A study, recently published in Nature, has made a major discovery about how cells repair broken strands of DNA that could have huge implications for the treatment of cancer.
The researchers uncovered the newly named ‘Shieldin’ complex, which shields broken DNA ends and controls the way in which it is repaired.
This complex pushes cancer cells to use a particular type of DNA repair system that is vulnerable to targeting by PARP inhibitors or platinum-based chemotherapies.
The findings could lead to tests to direct and monitor treatment for patients with mutations in BRCA1, BRCA2 or other DNA repair genes, treated with platinum-based chemotherapies or PARP inhibitors. Both of these therapeutic modalities take advantage of a weakness in the ability of cancer cells to repair their DNA.
When intact, the newly discovered Shieldin complex was found to contribute to this vulnerability by attaching to the broken DNA, forcing cancer cells to attempt to repair their DNA in a way that makes them susceptible to PARP inhibitors and platinum chemotherapies.

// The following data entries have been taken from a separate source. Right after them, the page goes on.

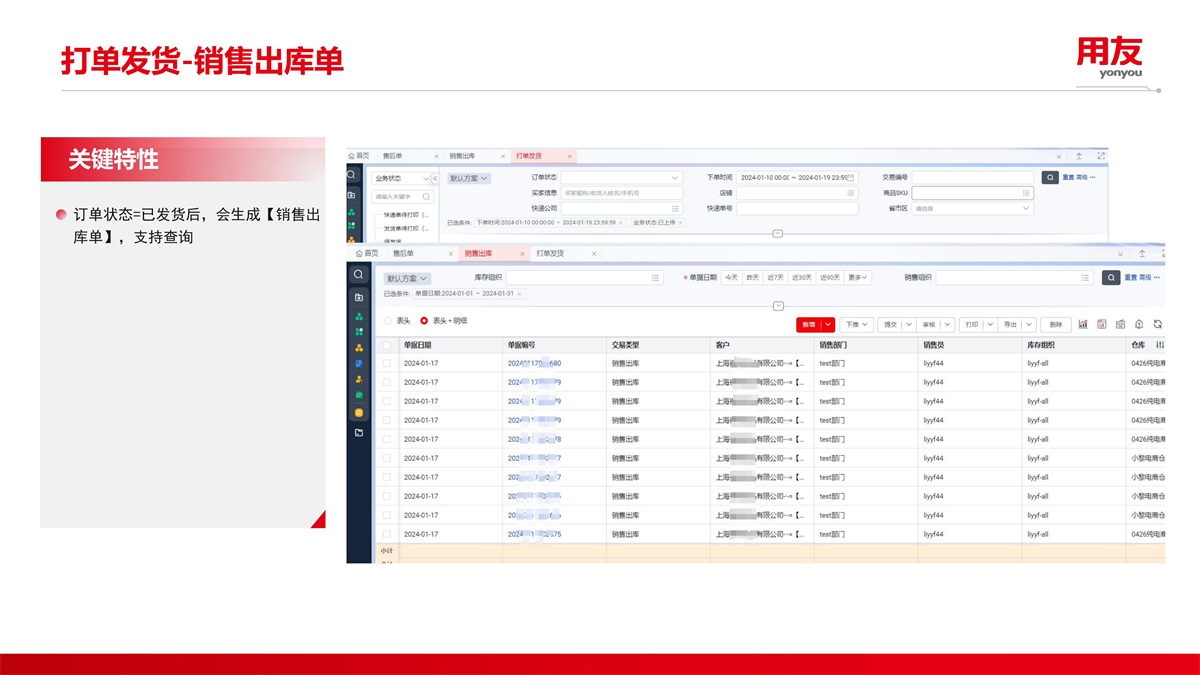Viewport: 1200px width, 675px height.
Task: Click the bar chart icon above the table
Action: (1083, 325)
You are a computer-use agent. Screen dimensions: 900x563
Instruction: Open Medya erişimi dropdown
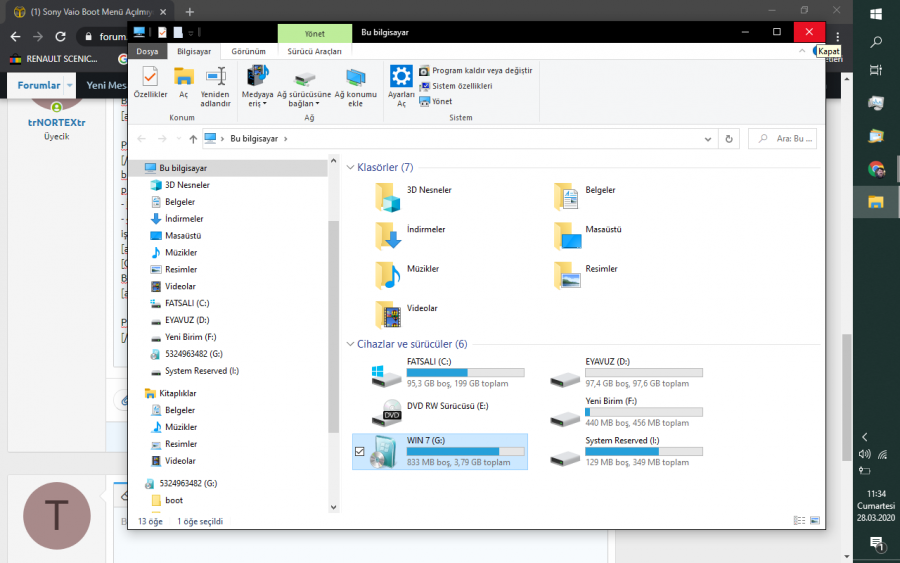[257, 86]
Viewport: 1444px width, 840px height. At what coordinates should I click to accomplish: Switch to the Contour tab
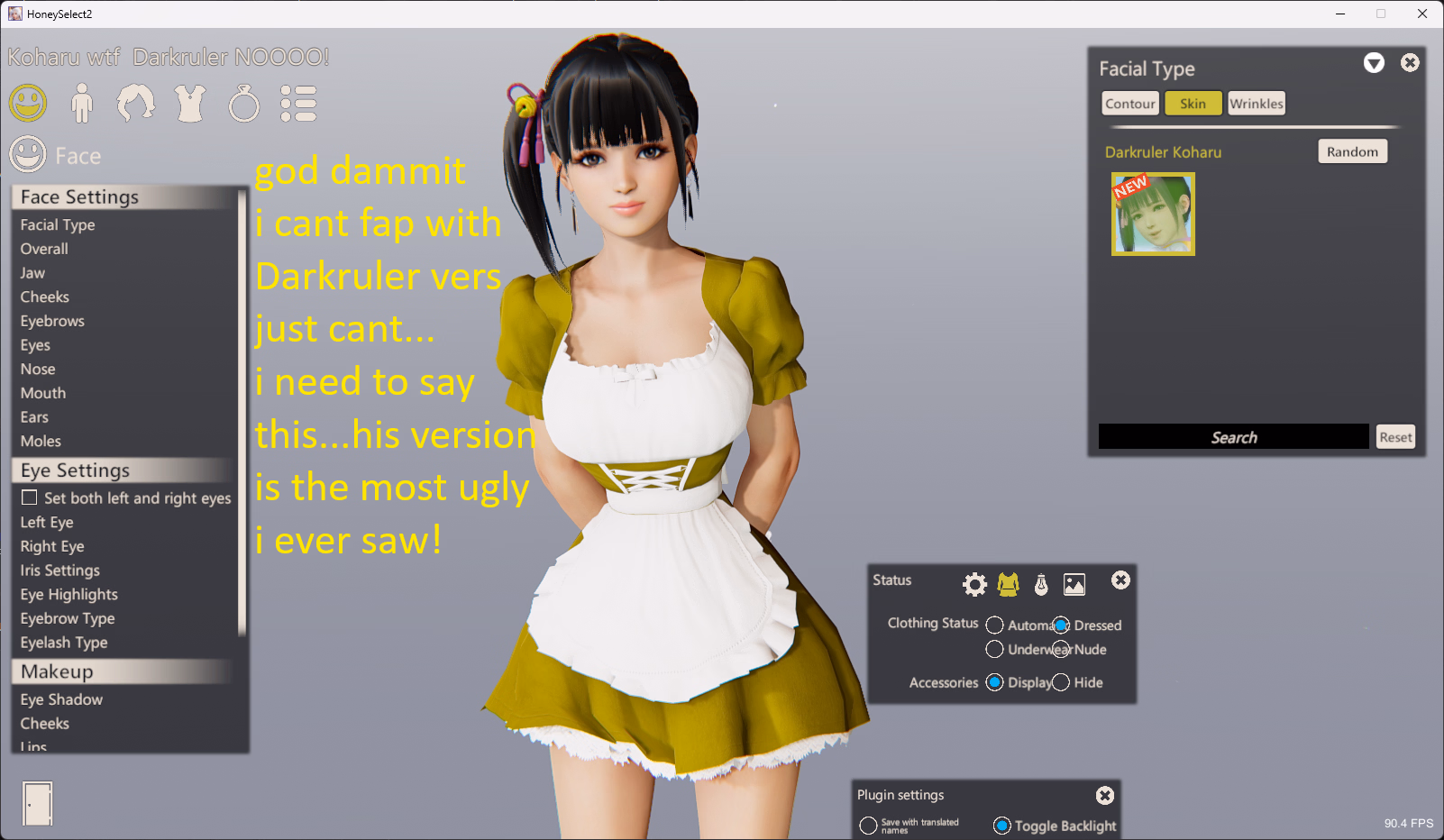[1130, 104]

However, when mutations were introduced in the components of the complex, the researchers found that cancer cells grown in the lab and in mice used an alternative way to repair DNA and quickly became resistant to PARP inhibitors.
In order to shed more light on the Shieldin complex, the investigators analyzed breast cancer cells and mice that had mutations in the gene BRCA1 using Crispr/Cas9 genetic manipulation technology. This allowed them to identify gene mutations that caused cells to become resistant to the PARP inhibitor drugs olaparib and talazoparib, as well as the platinum chemotherapy cisplatin.
The researchers identified key gene mutations that led to drug resistance, which proteins these had an effect on, and worked out what these proteins did in cells. Additionally, they found that the complex is composed of newly identified proteins – termed SHLD1, SHLD2, and SHLD3.
“Our study reveals for the first time a complex that is crucial for DNA repair. Mutated versions of the complex could allow cancer cells to become resistant to exciting new PARP inhibitor drugs as well as some types of chemotherapy,” explained study author Chris Lord from The Institute of Cancer Research (London, UK).
“We next need to show that these mutations actually occur in patients and are clinically important. If that’s the case, we should be able to test for these mutations as a way of monitoring treatment and spotting early signs of resistance,” Lord concluded.